(Stored records)
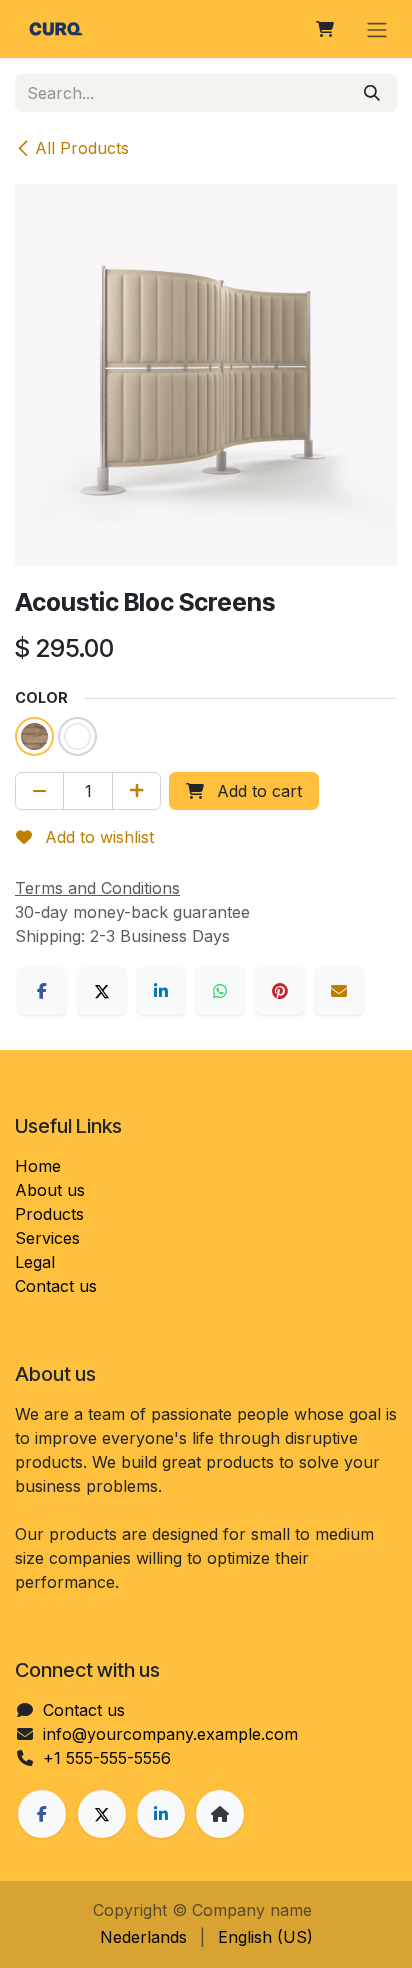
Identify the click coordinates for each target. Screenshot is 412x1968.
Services (47, 1238)
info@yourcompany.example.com (170, 1734)
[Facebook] (42, 991)
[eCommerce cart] (325, 29)
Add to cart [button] (257, 791)
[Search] (372, 93)
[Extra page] (220, 1814)
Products (49, 1214)
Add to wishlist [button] (97, 837)
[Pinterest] (280, 991)
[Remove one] (39, 791)
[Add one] (136, 791)
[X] (102, 991)
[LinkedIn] (161, 991)
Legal (35, 1262)
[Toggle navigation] (377, 29)
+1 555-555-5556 (107, 1758)
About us (50, 1190)
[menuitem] (143, 1937)
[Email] (339, 991)
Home (38, 1166)
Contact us (56, 1286)
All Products (82, 148)
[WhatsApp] (220, 991)
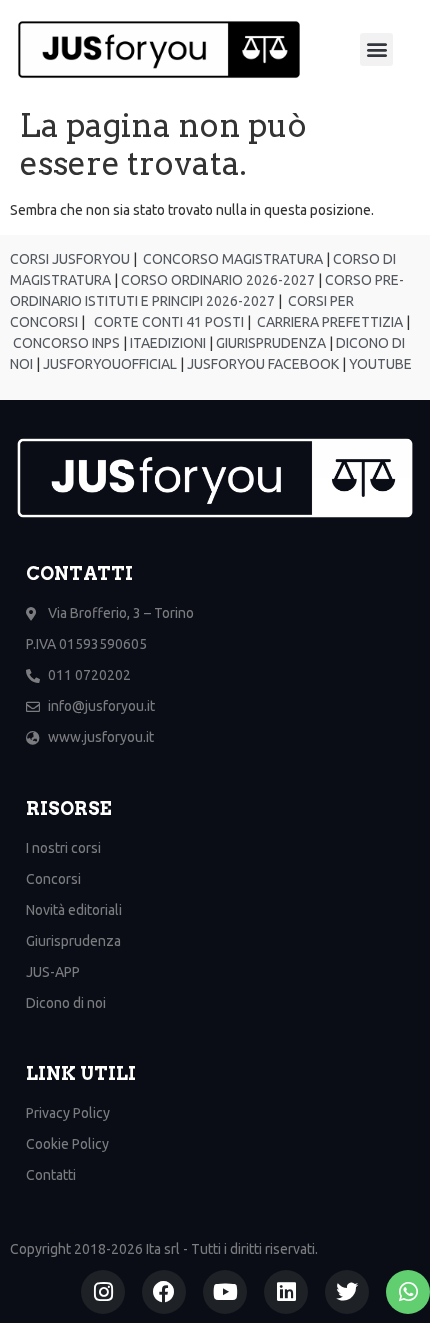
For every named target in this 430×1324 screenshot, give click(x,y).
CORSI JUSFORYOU (70, 259)
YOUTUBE (380, 364)
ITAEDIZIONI (166, 343)
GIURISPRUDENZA (271, 343)
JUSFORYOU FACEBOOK (261, 364)
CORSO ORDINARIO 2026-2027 (218, 280)
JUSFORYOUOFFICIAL (108, 364)
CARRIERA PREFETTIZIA (328, 322)
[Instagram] (103, 1292)
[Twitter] (347, 1292)
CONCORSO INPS (65, 343)
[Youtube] (225, 1292)
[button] (376, 49)
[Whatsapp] (408, 1292)
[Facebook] (164, 1292)
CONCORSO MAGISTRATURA (231, 259)
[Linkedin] (286, 1292)
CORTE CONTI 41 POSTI (169, 322)
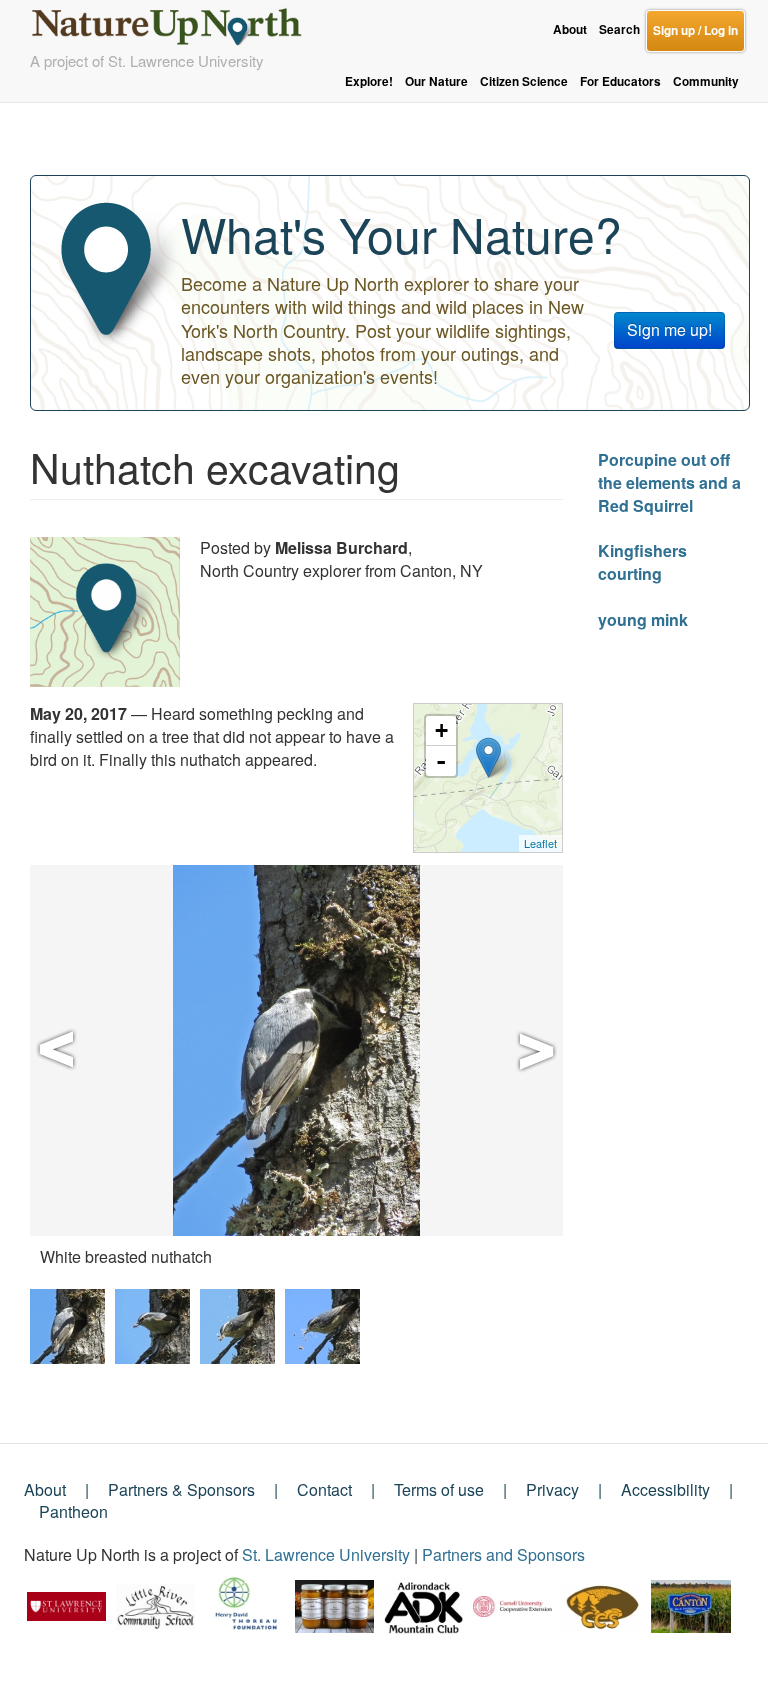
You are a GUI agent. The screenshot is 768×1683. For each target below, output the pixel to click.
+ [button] (441, 730)
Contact (324, 1489)
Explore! (369, 81)
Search (619, 29)
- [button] (441, 761)
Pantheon (73, 1511)
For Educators (620, 81)
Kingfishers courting (642, 562)
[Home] (175, 21)
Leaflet (540, 843)
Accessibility (665, 1489)
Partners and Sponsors (503, 1554)
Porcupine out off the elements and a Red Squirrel (669, 482)
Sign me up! (669, 329)
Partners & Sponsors (181, 1489)
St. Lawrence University (326, 1554)
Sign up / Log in (695, 30)
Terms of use (439, 1489)
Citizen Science (524, 81)
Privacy (552, 1489)
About (570, 29)
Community (706, 81)
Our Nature (436, 81)
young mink (643, 619)
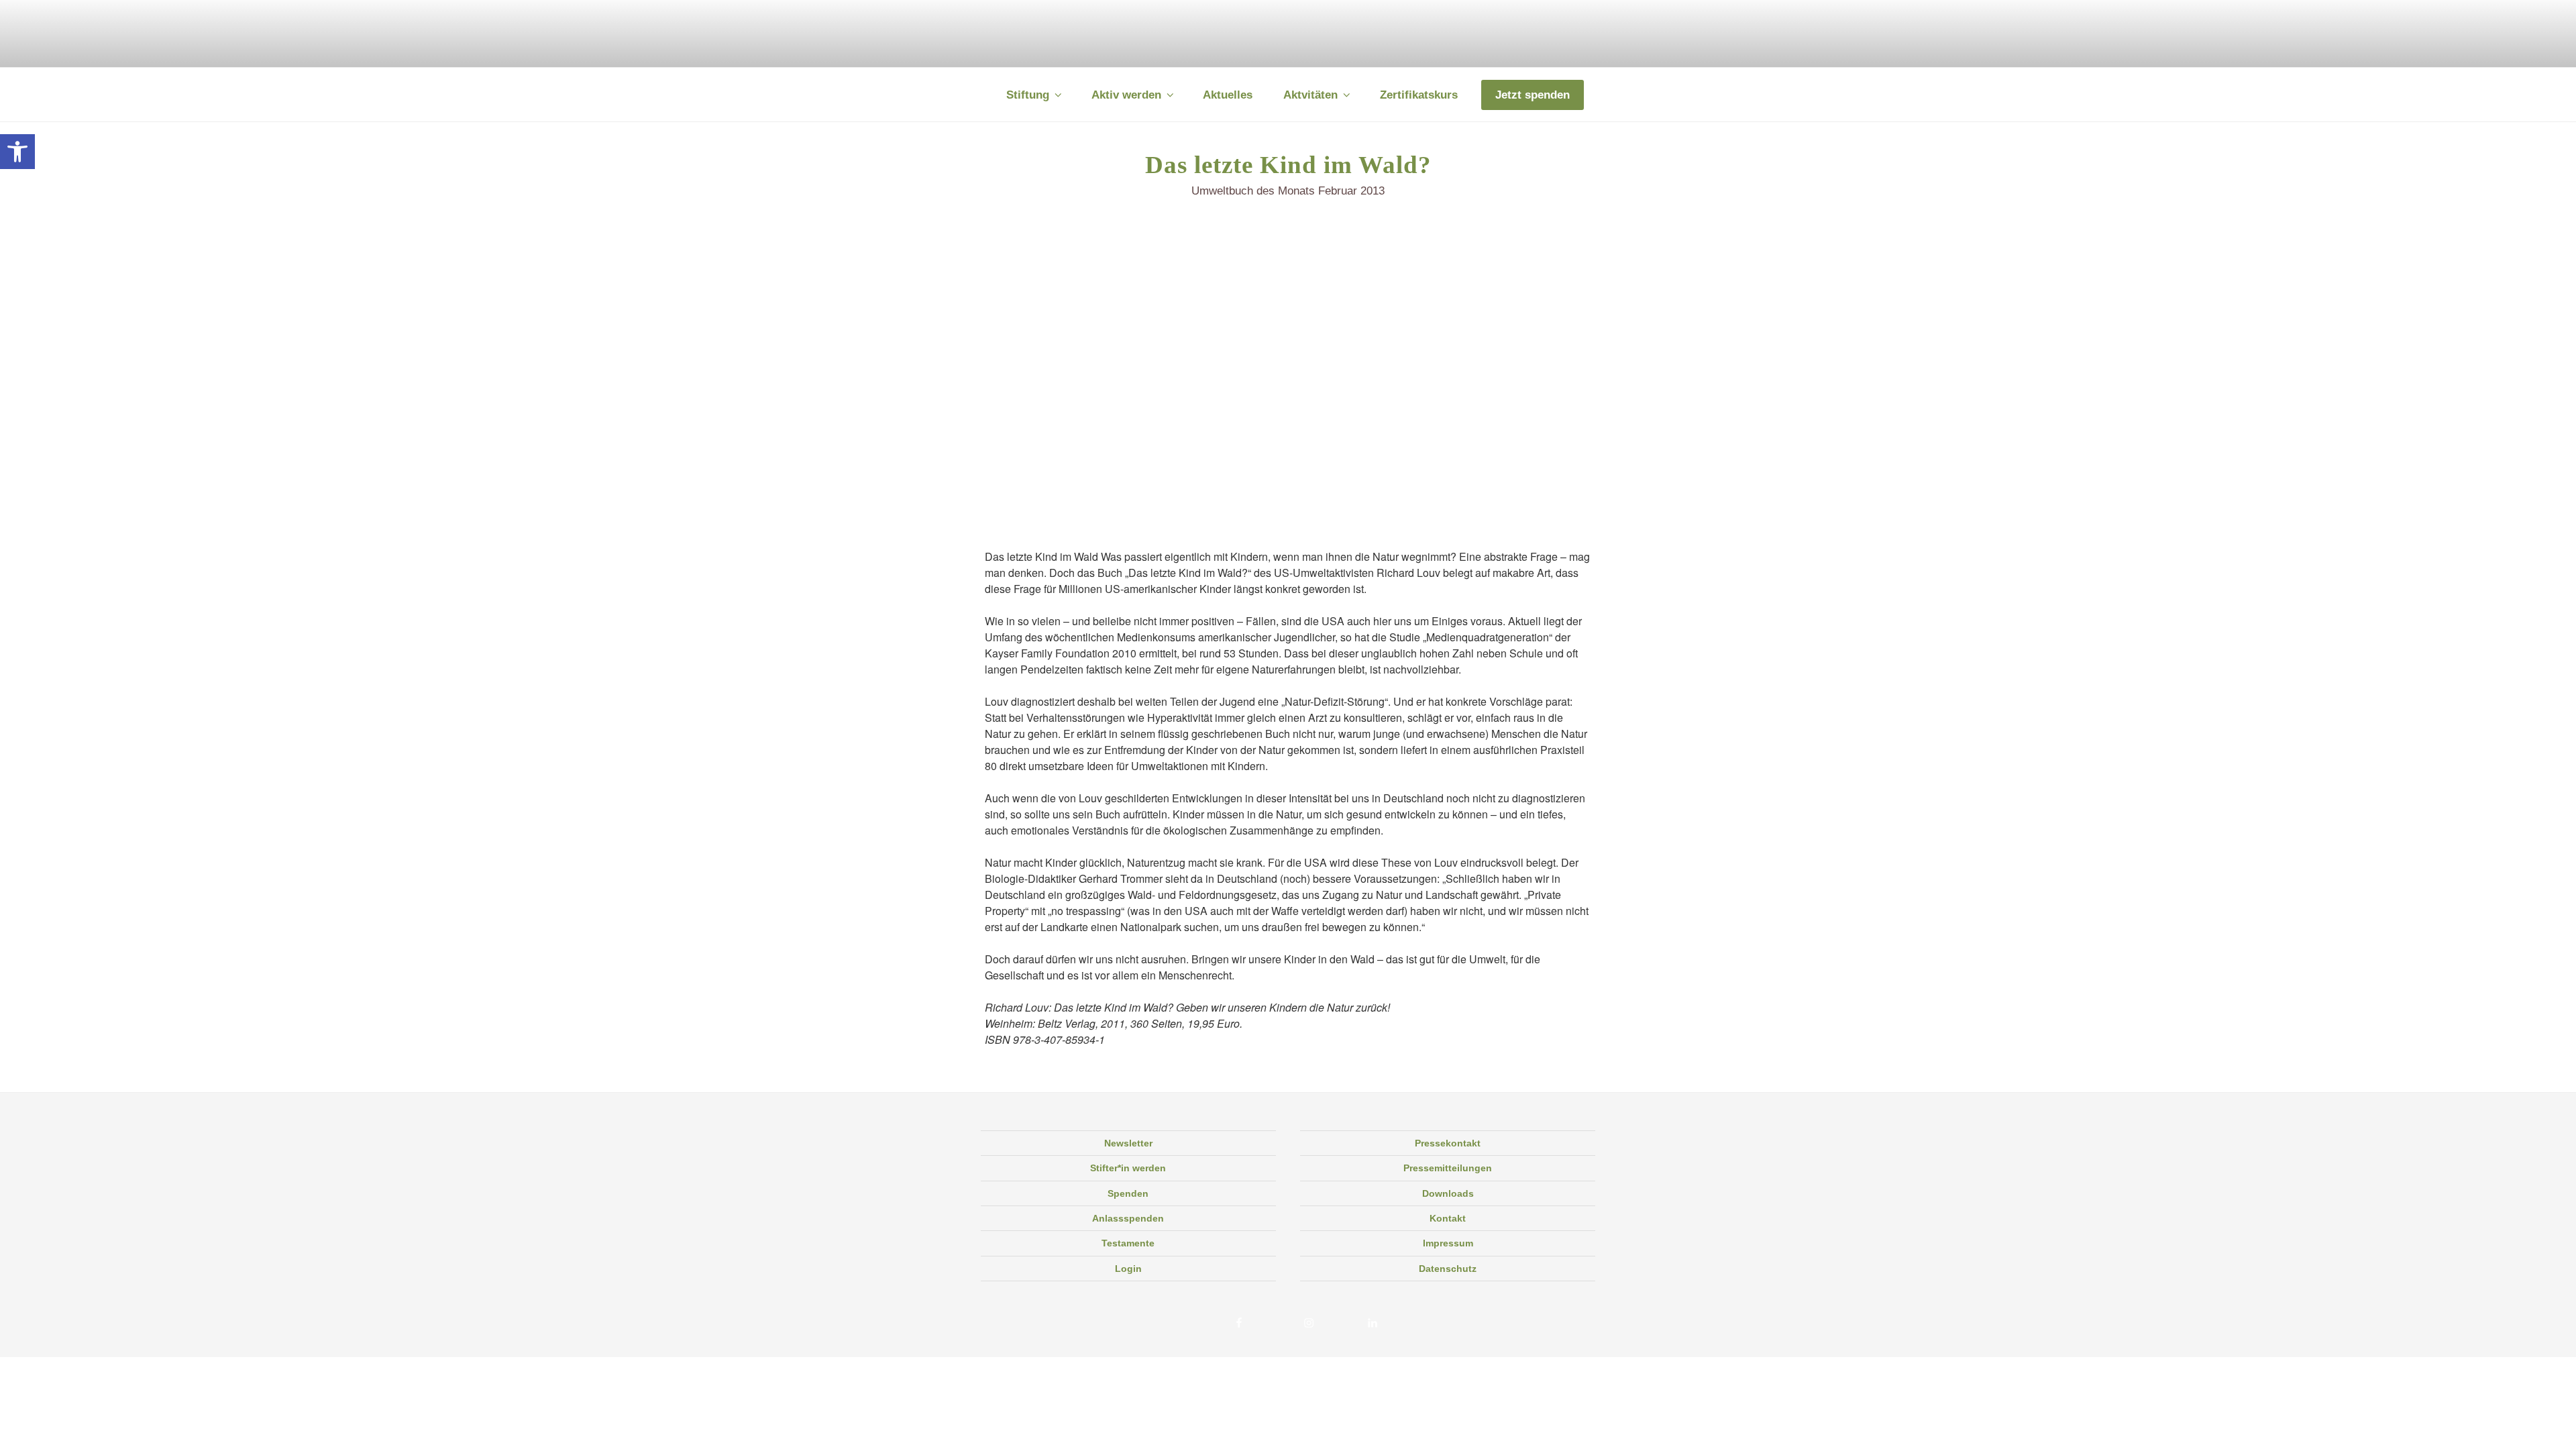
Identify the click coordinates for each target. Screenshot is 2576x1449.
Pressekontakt (1448, 1143)
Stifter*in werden (1128, 1168)
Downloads (1448, 1193)
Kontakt (1448, 1218)
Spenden (1128, 1193)
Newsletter (1128, 1143)
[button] (17, 151)
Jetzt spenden (1532, 95)
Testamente (1128, 1243)
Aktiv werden (1126, 95)
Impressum (1448, 1243)
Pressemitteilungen (1447, 1168)
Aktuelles (1227, 95)
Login (1128, 1268)
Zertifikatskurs (1419, 95)
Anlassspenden (1128, 1218)
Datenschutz (1448, 1268)
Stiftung (1027, 95)
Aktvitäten (1310, 95)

=== WORK REQUEST ===
With the pictures left out, output all the entries exactly.

=== SOLUTION TO THE EXERCISE ===
Identify the click coordinates for each target. Screenshot is 412x1968.
Services (47, 1238)
info@yourcompany.example.com (170, 1734)
[Facebook] (42, 991)
[eCommerce cart] (325, 29)
Add to cart [button] (257, 791)
[Search] (372, 93)
[Extra page] (220, 1814)
Products (49, 1214)
Add to wishlist [button] (97, 837)
[Pinterest] (280, 991)
[Remove one] (39, 791)
[Add one] (136, 791)
[X] (102, 991)
[LinkedIn] (161, 991)
Legal (35, 1262)
[Toggle navigation] (377, 29)
+1 555-555-5556 (107, 1758)
About us (50, 1190)
[menuitem] (143, 1937)
[Email] (339, 991)
Home (38, 1166)
Contact us (56, 1286)
All Products (82, 148)
[WhatsApp] (220, 991)
For every named target in this 430×1324 screenshot, give click(x,y).
CORSI JUSFORYOU (70, 259)
YOUTUBE (380, 364)
ITAEDIZIONI (166, 343)
GIURISPRUDENZA (271, 343)
JUSFORYOU FACEBOOK (261, 364)
CORSO ORDINARIO 2026-2027 (218, 280)
JUSFORYOUOFFICIAL (108, 364)
CARRIERA PREFETTIZIA (328, 322)
[Instagram] (103, 1292)
[Twitter] (347, 1292)
CONCORSO INPS (65, 343)
[Youtube] (225, 1292)
[button] (376, 49)
[Whatsapp] (408, 1292)
[Facebook] (164, 1292)
CONCORSO MAGISTRATURA (231, 259)
[Linkedin] (286, 1292)
CORTE CONTI 41 POSTI (169, 322)
You are a GUI agent. The screenshot is 768×1683. For each target below, output the pixel to click.
+ [button] (441, 730)
Contact (324, 1489)
Explore! (369, 81)
Search (619, 29)
- [button] (441, 761)
Pantheon (73, 1511)
For Educators (620, 81)
Kingfishers courting (642, 562)
[Home] (175, 21)
Leaflet (540, 843)
Accessibility (665, 1489)
Partners and Sponsors (503, 1554)
Porcupine out off the elements and a Red Squirrel (669, 482)
Sign me up! (669, 329)
Partners & Sponsors (181, 1489)
St. Lawrence University (326, 1554)
Sign up / Log in (695, 30)
Terms of use (439, 1489)
Citizen Science (524, 81)
Privacy (552, 1489)
About (570, 29)
Community (706, 81)
Our Nature (436, 81)
young mink (643, 619)
Identify the click coordinates for each target. Screenshot is 2576x1449.
Pressekontakt (1448, 1143)
Stifter*in werden (1128, 1168)
Downloads (1448, 1193)
Kontakt (1448, 1218)
Spenden (1128, 1193)
Newsletter (1128, 1143)
[button] (17, 151)
Jetzt spenden (1532, 95)
Testamente (1128, 1243)
Aktiv werden (1126, 95)
Impressum (1448, 1243)
Pressemitteilungen (1447, 1168)
Aktuelles (1227, 95)
Login (1128, 1268)
Zertifikatskurs (1419, 95)
Anlassspenden (1128, 1218)
Datenschutz (1448, 1268)
Stiftung (1027, 95)
Aktvitäten (1310, 95)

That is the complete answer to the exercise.